**Brief:** Go through the records and count every line that holds "agent". Only the number belongs in the reply.

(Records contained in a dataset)
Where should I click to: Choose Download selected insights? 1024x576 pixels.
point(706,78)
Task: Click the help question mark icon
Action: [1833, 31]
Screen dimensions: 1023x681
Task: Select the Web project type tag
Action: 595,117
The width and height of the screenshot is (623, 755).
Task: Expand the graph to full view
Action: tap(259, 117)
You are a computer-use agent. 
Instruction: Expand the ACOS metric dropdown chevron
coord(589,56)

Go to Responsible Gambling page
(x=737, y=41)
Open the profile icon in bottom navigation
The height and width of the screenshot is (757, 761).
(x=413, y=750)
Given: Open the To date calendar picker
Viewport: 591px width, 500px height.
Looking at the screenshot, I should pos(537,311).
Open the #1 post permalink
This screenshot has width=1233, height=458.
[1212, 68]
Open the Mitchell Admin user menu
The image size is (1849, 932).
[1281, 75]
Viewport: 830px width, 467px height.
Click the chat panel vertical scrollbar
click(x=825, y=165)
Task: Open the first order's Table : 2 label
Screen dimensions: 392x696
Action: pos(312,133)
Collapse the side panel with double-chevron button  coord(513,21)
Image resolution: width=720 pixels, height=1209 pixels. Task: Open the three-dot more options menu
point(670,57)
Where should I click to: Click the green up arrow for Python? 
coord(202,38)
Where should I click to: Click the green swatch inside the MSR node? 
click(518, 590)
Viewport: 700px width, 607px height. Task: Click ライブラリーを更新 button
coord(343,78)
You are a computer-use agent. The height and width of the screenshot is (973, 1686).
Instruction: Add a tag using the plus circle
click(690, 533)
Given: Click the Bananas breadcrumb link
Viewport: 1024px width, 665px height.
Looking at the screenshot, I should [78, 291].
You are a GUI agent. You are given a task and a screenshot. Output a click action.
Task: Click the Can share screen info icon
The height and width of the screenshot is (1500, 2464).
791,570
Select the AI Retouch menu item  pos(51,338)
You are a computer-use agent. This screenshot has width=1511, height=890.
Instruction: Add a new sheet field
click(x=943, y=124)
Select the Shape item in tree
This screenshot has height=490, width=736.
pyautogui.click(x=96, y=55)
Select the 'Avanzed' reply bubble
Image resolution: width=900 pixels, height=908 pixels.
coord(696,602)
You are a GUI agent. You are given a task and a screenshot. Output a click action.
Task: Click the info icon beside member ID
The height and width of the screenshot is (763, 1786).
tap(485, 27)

**Solution to the problem:** 5